Word for word, restate the lines of the material below from its first line through the one containing "The image size is (584, 393).". Omit the rest.

[[ Working data open ]]

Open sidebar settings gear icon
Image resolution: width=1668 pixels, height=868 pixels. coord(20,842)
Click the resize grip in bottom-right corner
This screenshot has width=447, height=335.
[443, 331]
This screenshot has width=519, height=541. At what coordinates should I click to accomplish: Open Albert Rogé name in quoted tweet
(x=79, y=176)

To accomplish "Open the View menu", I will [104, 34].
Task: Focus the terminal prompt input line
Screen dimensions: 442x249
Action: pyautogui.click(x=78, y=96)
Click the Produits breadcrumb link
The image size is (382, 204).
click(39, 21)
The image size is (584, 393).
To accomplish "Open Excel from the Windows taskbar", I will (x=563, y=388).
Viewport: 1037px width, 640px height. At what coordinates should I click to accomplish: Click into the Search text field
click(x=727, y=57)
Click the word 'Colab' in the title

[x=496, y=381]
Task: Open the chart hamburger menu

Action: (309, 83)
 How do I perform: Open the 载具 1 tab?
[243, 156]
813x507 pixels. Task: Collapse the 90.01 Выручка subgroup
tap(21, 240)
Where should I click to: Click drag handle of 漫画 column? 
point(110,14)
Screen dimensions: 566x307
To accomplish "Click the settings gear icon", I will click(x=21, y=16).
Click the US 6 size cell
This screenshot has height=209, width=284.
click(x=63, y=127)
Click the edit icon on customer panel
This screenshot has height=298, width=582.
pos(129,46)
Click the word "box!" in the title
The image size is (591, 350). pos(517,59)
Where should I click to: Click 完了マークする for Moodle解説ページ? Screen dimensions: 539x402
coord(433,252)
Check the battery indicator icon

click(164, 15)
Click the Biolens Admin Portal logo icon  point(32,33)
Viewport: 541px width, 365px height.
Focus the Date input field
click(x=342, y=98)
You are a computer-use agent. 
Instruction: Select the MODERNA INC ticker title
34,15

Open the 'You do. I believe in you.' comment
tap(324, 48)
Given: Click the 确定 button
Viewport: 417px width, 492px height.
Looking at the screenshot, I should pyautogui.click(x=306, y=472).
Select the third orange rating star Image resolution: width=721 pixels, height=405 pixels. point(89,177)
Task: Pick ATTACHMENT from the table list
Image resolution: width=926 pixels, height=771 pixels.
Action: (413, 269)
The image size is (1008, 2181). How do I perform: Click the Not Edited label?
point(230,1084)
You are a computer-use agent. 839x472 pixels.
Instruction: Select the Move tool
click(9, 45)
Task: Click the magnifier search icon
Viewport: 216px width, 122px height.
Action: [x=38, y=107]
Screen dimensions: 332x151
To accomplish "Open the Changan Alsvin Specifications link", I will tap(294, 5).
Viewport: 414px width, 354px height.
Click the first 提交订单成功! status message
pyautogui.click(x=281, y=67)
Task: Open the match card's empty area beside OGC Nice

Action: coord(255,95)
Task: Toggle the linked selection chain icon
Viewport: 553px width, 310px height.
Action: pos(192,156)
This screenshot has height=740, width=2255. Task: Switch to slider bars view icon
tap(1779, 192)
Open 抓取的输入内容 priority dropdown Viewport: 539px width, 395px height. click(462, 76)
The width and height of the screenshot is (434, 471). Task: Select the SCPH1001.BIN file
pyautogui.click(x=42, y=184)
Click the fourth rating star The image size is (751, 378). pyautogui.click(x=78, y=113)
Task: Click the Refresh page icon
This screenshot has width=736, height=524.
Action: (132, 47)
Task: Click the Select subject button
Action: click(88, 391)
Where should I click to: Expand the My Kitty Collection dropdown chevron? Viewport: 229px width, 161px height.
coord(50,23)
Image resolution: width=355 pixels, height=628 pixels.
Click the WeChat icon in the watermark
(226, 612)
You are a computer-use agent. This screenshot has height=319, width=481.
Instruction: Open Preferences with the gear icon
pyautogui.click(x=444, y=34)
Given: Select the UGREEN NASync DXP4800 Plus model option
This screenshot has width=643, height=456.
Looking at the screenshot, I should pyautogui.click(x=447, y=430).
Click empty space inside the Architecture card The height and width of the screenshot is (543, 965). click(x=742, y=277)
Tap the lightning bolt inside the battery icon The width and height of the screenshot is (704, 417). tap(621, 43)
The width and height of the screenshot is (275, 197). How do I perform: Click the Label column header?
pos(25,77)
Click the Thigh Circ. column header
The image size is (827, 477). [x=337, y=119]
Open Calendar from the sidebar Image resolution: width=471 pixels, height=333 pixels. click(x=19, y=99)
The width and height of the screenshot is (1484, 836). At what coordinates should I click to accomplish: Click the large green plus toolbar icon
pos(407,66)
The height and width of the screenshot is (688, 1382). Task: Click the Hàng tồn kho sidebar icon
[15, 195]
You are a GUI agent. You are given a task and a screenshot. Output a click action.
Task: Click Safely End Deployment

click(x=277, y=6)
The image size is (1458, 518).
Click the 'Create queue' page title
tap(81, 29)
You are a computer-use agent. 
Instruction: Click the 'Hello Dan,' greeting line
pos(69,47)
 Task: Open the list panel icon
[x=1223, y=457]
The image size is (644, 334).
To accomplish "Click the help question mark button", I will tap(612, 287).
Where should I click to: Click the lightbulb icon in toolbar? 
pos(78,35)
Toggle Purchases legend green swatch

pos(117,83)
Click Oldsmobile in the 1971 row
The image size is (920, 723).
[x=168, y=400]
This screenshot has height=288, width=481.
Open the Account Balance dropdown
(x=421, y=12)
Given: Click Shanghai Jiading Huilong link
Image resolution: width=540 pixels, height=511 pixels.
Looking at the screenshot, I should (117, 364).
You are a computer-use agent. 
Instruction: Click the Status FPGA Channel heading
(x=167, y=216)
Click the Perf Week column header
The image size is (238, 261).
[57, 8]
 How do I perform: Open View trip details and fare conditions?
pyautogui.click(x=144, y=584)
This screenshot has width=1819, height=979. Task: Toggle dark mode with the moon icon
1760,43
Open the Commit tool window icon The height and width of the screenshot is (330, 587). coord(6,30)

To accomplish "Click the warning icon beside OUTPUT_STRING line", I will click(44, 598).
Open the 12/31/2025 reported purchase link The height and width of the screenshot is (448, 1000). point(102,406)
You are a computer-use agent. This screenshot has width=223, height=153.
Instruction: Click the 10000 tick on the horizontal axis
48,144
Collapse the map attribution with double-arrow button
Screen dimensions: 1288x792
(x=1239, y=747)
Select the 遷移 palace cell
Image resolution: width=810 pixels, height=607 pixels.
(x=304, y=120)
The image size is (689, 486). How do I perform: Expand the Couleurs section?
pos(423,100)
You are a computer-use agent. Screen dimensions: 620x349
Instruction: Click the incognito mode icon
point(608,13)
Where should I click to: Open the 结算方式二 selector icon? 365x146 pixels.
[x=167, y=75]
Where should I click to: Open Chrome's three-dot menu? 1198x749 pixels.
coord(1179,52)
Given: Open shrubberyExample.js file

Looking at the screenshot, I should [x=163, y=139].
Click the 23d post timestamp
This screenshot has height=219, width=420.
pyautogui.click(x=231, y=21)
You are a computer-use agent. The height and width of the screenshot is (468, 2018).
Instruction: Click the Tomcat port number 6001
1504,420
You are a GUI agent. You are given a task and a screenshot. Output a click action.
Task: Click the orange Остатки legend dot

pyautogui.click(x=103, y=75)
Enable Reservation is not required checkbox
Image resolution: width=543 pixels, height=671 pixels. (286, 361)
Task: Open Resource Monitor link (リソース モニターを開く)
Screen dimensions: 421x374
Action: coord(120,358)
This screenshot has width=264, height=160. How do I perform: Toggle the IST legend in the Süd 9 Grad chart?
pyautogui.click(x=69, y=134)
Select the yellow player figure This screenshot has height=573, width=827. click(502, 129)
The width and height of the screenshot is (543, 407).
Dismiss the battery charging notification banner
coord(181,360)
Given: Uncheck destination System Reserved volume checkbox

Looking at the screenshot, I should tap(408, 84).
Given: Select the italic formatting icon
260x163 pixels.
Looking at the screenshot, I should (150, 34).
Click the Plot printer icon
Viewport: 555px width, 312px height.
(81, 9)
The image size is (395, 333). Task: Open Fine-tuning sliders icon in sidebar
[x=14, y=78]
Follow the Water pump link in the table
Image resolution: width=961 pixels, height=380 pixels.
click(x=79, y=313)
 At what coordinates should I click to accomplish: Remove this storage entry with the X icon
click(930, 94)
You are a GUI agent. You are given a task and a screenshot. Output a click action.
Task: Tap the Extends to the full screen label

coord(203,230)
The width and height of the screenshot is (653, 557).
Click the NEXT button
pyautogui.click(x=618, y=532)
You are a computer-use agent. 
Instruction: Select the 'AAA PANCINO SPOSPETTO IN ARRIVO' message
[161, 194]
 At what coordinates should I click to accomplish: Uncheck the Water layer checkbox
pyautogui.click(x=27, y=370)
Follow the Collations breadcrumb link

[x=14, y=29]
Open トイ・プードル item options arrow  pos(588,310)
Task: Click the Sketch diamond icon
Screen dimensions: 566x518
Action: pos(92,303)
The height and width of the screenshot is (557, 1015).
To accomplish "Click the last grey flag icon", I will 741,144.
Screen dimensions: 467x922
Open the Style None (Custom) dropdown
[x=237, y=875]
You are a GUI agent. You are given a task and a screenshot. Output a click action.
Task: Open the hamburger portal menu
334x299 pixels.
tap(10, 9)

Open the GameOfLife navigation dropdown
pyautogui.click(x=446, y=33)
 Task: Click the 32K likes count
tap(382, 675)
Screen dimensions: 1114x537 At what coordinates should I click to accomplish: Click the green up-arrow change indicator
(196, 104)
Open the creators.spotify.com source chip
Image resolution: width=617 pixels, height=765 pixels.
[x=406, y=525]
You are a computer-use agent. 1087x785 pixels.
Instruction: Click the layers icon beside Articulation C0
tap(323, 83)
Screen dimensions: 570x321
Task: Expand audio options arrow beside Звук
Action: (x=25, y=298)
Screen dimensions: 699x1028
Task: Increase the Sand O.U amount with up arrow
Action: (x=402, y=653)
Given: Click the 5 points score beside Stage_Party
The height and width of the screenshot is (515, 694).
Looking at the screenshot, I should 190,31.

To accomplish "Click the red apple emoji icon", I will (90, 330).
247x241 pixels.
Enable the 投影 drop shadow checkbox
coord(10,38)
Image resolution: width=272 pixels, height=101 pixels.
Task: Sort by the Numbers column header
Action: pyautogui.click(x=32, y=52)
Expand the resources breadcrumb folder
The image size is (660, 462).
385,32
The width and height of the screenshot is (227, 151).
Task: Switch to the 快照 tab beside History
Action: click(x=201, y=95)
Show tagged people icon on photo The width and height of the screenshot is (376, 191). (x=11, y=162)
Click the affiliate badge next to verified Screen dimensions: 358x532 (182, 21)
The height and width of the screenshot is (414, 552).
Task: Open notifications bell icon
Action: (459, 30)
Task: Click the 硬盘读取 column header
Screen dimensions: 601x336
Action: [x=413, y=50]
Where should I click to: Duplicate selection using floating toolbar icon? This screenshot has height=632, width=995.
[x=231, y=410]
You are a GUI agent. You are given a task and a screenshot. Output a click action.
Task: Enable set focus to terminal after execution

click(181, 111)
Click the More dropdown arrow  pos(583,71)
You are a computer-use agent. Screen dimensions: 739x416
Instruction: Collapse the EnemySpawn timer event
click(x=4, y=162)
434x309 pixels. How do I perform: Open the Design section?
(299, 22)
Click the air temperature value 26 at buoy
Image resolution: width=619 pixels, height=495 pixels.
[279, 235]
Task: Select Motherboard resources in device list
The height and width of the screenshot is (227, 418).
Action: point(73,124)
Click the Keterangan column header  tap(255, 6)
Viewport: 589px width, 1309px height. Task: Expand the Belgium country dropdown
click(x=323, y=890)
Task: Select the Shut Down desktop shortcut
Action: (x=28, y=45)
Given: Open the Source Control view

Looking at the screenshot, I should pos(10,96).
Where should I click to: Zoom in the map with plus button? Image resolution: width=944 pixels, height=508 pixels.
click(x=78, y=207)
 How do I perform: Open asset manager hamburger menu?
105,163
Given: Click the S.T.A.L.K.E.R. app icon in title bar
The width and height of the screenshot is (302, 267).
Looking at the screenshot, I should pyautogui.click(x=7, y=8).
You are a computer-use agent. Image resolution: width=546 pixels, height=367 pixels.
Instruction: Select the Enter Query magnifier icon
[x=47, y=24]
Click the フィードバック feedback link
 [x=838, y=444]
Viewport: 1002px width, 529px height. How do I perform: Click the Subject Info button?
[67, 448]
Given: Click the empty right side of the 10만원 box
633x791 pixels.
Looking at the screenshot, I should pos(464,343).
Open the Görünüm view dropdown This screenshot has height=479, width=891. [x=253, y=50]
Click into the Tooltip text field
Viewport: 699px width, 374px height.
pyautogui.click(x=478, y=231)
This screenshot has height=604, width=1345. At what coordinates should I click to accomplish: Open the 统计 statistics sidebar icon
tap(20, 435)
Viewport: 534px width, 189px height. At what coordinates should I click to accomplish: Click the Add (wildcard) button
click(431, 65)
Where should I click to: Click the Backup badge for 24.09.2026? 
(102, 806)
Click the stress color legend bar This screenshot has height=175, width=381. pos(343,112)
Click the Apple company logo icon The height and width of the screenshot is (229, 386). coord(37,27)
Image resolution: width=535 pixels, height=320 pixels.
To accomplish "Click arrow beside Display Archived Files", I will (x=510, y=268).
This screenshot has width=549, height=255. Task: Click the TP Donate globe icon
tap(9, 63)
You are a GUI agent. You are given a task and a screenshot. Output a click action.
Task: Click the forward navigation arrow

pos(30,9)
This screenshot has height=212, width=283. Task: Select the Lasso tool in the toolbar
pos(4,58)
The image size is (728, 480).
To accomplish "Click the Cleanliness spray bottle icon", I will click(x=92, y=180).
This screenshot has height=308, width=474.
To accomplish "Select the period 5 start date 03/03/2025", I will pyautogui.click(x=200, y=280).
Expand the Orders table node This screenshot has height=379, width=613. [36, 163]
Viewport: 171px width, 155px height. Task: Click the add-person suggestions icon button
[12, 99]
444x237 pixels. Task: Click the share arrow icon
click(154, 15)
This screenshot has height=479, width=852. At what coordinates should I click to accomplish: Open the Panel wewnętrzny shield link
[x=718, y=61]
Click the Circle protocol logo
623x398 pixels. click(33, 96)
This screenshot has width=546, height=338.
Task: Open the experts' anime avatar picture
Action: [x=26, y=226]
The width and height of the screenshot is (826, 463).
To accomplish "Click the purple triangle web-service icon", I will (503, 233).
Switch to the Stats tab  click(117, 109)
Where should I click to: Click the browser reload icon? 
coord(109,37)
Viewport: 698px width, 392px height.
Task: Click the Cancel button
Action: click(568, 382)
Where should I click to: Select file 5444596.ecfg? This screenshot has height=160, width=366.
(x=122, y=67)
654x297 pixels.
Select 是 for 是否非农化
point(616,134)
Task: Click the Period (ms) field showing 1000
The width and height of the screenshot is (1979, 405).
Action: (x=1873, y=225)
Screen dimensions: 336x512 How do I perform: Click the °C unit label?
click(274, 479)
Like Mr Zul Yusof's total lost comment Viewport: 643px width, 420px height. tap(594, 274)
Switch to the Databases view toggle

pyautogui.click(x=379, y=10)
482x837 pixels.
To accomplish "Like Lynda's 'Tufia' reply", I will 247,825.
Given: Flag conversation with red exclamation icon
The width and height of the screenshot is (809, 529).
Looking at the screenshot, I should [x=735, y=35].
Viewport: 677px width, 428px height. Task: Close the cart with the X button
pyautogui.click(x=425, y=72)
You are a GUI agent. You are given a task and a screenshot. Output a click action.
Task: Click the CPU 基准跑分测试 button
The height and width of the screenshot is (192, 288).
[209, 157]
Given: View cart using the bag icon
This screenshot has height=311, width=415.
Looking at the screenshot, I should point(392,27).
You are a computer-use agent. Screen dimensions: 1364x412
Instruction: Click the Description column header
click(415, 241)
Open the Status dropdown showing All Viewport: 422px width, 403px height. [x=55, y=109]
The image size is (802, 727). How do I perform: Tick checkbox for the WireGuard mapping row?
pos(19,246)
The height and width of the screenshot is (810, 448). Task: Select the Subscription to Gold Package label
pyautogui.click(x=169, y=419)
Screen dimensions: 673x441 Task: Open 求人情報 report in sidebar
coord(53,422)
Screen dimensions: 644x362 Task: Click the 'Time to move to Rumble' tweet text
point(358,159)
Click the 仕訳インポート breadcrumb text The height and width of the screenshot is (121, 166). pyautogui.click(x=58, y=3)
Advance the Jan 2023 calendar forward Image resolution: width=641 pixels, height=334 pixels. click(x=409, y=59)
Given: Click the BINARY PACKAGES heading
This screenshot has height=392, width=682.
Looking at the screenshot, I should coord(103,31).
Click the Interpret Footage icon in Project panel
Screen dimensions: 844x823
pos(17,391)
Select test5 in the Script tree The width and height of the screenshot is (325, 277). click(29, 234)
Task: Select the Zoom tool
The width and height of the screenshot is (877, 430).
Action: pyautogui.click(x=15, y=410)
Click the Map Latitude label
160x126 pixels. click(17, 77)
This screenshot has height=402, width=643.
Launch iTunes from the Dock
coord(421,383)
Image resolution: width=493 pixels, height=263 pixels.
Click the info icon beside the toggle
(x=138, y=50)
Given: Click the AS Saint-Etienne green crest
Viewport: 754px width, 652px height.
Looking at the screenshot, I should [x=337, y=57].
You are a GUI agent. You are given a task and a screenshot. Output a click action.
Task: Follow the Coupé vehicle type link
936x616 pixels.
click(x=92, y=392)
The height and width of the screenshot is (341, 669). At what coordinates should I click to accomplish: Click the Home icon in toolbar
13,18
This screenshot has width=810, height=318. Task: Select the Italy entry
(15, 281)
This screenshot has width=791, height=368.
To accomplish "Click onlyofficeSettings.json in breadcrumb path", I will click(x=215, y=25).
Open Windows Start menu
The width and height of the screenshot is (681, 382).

[[ Working data closed ]]

* _The completed task_
Open sidebar settings gear icon
Image resolution: width=1668 pixels, height=868 pixels. coord(20,842)
Click the resize grip in bottom-right corner
This screenshot has width=447, height=335.
[443, 331]
This screenshot has width=519, height=541. At what coordinates should I click to accomplish: Open Albert Rogé name in quoted tweet
(x=79, y=176)

To accomplish "Open the View menu", I will [104, 34].
Task: Focus the terminal prompt input line
Screen dimensions: 442x249
Action: pyautogui.click(x=78, y=96)
Click the Produits breadcrumb link
The image size is (382, 204).
click(39, 21)
The image size is (584, 393).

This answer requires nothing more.